---------- Exercise inputs
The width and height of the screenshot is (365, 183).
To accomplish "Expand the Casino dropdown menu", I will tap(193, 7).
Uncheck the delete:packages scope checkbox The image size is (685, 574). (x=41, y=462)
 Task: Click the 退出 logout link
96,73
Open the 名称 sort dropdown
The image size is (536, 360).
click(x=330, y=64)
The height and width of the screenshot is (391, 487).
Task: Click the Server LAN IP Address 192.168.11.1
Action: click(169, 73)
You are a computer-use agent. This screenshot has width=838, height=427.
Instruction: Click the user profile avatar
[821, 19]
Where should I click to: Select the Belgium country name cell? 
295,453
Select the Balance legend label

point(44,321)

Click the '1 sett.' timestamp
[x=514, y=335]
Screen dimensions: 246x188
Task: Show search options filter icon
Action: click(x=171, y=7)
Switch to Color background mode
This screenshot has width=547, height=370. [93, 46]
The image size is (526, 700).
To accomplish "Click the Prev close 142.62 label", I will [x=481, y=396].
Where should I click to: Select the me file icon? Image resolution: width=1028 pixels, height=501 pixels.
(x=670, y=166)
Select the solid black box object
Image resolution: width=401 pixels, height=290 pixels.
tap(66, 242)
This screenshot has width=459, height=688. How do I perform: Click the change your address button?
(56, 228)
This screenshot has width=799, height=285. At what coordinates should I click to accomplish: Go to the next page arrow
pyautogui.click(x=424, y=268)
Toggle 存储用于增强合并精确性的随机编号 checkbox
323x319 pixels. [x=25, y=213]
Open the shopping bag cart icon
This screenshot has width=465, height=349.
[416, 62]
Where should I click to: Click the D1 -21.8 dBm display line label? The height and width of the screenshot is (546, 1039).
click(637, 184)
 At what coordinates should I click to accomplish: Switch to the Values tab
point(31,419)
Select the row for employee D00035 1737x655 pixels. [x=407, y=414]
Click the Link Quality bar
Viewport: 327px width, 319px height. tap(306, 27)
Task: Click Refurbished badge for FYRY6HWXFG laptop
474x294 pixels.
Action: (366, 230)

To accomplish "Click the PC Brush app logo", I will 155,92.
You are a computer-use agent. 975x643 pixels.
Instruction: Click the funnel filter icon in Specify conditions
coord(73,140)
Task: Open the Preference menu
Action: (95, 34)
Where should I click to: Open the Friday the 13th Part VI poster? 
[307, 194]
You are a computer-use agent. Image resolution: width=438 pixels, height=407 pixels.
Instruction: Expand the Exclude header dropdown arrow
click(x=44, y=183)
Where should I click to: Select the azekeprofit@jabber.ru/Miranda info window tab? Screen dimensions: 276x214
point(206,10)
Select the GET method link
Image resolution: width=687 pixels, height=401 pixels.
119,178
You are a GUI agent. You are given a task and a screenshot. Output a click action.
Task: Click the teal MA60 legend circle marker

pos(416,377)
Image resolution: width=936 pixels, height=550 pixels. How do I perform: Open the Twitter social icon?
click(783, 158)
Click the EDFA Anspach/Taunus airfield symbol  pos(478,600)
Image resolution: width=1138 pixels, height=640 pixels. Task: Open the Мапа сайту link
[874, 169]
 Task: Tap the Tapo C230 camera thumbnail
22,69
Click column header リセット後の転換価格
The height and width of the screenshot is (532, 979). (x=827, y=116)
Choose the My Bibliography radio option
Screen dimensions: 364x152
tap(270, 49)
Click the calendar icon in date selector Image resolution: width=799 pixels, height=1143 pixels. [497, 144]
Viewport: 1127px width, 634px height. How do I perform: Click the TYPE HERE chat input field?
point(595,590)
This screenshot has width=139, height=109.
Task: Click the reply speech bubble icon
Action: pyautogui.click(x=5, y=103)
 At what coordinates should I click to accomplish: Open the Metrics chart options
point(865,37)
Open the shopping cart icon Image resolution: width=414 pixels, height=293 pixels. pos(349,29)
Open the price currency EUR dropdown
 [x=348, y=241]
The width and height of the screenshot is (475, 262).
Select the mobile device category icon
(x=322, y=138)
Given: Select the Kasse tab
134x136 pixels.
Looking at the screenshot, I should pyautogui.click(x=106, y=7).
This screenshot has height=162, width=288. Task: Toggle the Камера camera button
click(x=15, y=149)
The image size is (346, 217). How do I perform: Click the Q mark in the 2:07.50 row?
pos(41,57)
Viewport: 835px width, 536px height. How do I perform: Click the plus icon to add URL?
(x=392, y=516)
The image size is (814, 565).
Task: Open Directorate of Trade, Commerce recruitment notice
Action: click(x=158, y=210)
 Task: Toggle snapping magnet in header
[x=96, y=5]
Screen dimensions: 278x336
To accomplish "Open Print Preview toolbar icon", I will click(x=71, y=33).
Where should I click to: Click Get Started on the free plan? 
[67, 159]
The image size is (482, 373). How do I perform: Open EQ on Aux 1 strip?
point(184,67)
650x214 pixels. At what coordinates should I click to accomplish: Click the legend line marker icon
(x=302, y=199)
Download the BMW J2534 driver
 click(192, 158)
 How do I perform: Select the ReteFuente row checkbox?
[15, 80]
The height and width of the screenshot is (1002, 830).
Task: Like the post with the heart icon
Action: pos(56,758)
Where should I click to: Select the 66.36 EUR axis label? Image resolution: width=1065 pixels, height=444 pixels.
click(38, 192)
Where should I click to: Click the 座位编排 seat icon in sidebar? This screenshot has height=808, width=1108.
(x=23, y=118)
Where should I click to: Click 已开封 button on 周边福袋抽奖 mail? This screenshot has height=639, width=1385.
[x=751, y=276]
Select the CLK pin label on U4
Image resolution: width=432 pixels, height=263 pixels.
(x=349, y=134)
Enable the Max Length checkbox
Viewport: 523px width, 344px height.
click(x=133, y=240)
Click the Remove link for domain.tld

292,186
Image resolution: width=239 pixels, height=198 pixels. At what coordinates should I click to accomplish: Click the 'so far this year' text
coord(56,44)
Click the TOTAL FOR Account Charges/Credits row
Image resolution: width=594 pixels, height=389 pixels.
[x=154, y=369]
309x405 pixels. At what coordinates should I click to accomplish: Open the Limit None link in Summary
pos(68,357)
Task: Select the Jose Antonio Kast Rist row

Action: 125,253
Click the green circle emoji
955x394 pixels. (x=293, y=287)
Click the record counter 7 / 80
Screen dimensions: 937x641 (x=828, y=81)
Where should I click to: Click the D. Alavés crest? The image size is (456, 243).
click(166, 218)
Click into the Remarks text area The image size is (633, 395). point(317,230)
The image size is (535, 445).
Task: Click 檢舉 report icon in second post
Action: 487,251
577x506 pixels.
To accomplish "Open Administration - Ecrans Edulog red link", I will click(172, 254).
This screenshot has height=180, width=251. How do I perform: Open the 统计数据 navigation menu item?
--------------------
## Task requirements
All the records above are to be reproduced exactly.

## Exercise solution
The width and height of the screenshot is (365, 183).
To accomplish "Expand the Casino dropdown menu", I will tap(193, 7).
Uncheck the delete:packages scope checkbox The image size is (685, 574). (x=41, y=462)
 Task: Click the 退出 logout link
96,73
Open the 名称 sort dropdown
The image size is (536, 360).
click(x=330, y=64)
The height and width of the screenshot is (391, 487).
Task: Click the Server LAN IP Address 192.168.11.1
Action: click(169, 73)
You are a computer-use agent. This screenshot has width=838, height=427.
Instruction: Click the user profile avatar
[821, 19]
Where should I click to: Select the Belgium country name cell? 
295,453
Select the Balance legend label

point(44,321)

Click the '1 sett.' timestamp
[x=514, y=335]
Screen dimensions: 246x188
Task: Show search options filter icon
Action: click(x=171, y=7)
Switch to Color background mode
This screenshot has width=547, height=370. [93, 46]
The image size is (526, 700).
To accomplish "Click the Prev close 142.62 label", I will [x=481, y=396].
Where should I click to: Select the me file icon? Image resolution: width=1028 pixels, height=501 pixels.
(x=670, y=166)
Select the solid black box object
Image resolution: width=401 pixels, height=290 pixels.
tap(66, 242)
This screenshot has width=459, height=688. How do I perform: Click the change your address button?
(56, 228)
This screenshot has width=799, height=285. At what coordinates should I click to accomplish: Go to the next page arrow
pyautogui.click(x=424, y=268)
Toggle 存储用于增强合并精确性的随机编号 checkbox
323x319 pixels. [x=25, y=213]
Open the shopping bag cart icon
This screenshot has width=465, height=349.
[416, 62]
Where should I click to: Click the D1 -21.8 dBm display line label? The height and width of the screenshot is (546, 1039).
click(637, 184)
 At what coordinates should I click to accomplish: Switch to the Values tab
point(31,419)
Select the row for employee D00035 1737x655 pixels. [x=407, y=414]
Click the Link Quality bar
Viewport: 327px width, 319px height. tap(306, 27)
Task: Click Refurbished badge for FYRY6HWXFG laptop
474x294 pixels.
Action: (366, 230)

To accomplish "Click the PC Brush app logo", I will 155,92.
You are a computer-use agent. 975x643 pixels.
Instruction: Click the funnel filter icon in Specify conditions
coord(73,140)
Task: Open the Preference menu
Action: (95, 34)
Where should I click to: Open the Friday the 13th Part VI poster? 
[307, 194]
You are a computer-use agent. Image resolution: width=438 pixels, height=407 pixels.
Instruction: Expand the Exclude header dropdown arrow
click(x=44, y=183)
Where should I click to: Select the azekeprofit@jabber.ru/Miranda info window tab? Screen dimensions: 276x214
point(206,10)
Select the GET method link
Image resolution: width=687 pixels, height=401 pixels.
119,178
You are a GUI agent. You are given a task and a screenshot. Output a click action.
Task: Click the teal MA60 legend circle marker

pos(416,377)
Image resolution: width=936 pixels, height=550 pixels. How do I perform: Open the Twitter social icon?
click(783, 158)
Click the EDFA Anspach/Taunus airfield symbol  pos(478,600)
Image resolution: width=1138 pixels, height=640 pixels. Task: Open the Мапа сайту link
[874, 169]
 Task: Tap the Tapo C230 camera thumbnail
22,69
Click column header リセット後の転換価格
The height and width of the screenshot is (532, 979). (x=827, y=116)
Choose the My Bibliography radio option
Screen dimensions: 364x152
tap(270, 49)
Click the calendar icon in date selector Image resolution: width=799 pixels, height=1143 pixels. [497, 144]
Viewport: 1127px width, 634px height. How do I perform: Click the TYPE HERE chat input field?
point(595,590)
This screenshot has width=139, height=109.
Task: Click the reply speech bubble icon
Action: pyautogui.click(x=5, y=103)
 At what coordinates should I click to accomplish: Open the Metrics chart options
point(865,37)
Open the shopping cart icon Image resolution: width=414 pixels, height=293 pixels. pos(349,29)
Open the price currency EUR dropdown
 [x=348, y=241]
The width and height of the screenshot is (475, 262).
Select the mobile device category icon
(x=322, y=138)
Given: Select the Kasse tab
134x136 pixels.
Looking at the screenshot, I should pyautogui.click(x=106, y=7).
This screenshot has height=162, width=288. Task: Toggle the Камера camera button
click(x=15, y=149)
The image size is (346, 217). How do I perform: Click the Q mark in the 2:07.50 row?
pos(41,57)
Viewport: 835px width, 536px height. How do I perform: Click the plus icon to add URL?
(x=392, y=516)
The image size is (814, 565).
Task: Open Directorate of Trade, Commerce recruitment notice
Action: click(x=158, y=210)
 Task: Toggle snapping magnet in header
[x=96, y=5]
Screen dimensions: 278x336
To accomplish "Open Print Preview toolbar icon", I will click(x=71, y=33).
Where should I click to: Click Get Started on the free plan? 
[67, 159]
The image size is (482, 373). How do I perform: Open EQ on Aux 1 strip?
point(184,67)
650x214 pixels. At what coordinates should I click to accomplish: Click the legend line marker icon
(x=302, y=199)
Download the BMW J2534 driver
 click(192, 158)
 How do I perform: Select the ReteFuente row checkbox?
[15, 80]
The height and width of the screenshot is (1002, 830).
Task: Like the post with the heart icon
Action: pos(56,758)
Where should I click to: Select the 66.36 EUR axis label? Image resolution: width=1065 pixels, height=444 pixels.
click(38, 192)
Where should I click to: Click the 座位编排 seat icon in sidebar? This screenshot has height=808, width=1108.
(x=23, y=118)
Where should I click to: Click 已开封 button on 周边福袋抽奖 mail? This screenshot has height=639, width=1385.
[x=751, y=276]
Select the CLK pin label on U4
Image resolution: width=432 pixels, height=263 pixels.
(x=349, y=134)
Enable the Max Length checkbox
Viewport: 523px width, 344px height.
click(x=133, y=240)
Click the Remove link for domain.tld

292,186
Image resolution: width=239 pixels, height=198 pixels. At what coordinates should I click to accomplish: Click the 'so far this year' text
coord(56,44)
Click the TOTAL FOR Account Charges/Credits row
Image resolution: width=594 pixels, height=389 pixels.
[x=154, y=369]
309x405 pixels. At what coordinates should I click to accomplish: Open the Limit None link in Summary
pos(68,357)
Task: Select the Jose Antonio Kast Rist row

Action: 125,253
Click the green circle emoji
955x394 pixels. (x=293, y=287)
Click the record counter 7 / 80
Screen dimensions: 937x641 (x=828, y=81)
Where should I click to: Click the D. Alavés crest? The image size is (456, 243).
click(166, 218)
Click into the Remarks text area The image size is (633, 395). point(317,230)
The image size is (535, 445).
Task: Click 檢舉 report icon in second post
Action: 487,251
577x506 pixels.
To accomplish "Open Administration - Ecrans Edulog red link", I will click(172, 254).
This screenshot has height=180, width=251. How do I perform: Open the 统计数据 navigation menu item?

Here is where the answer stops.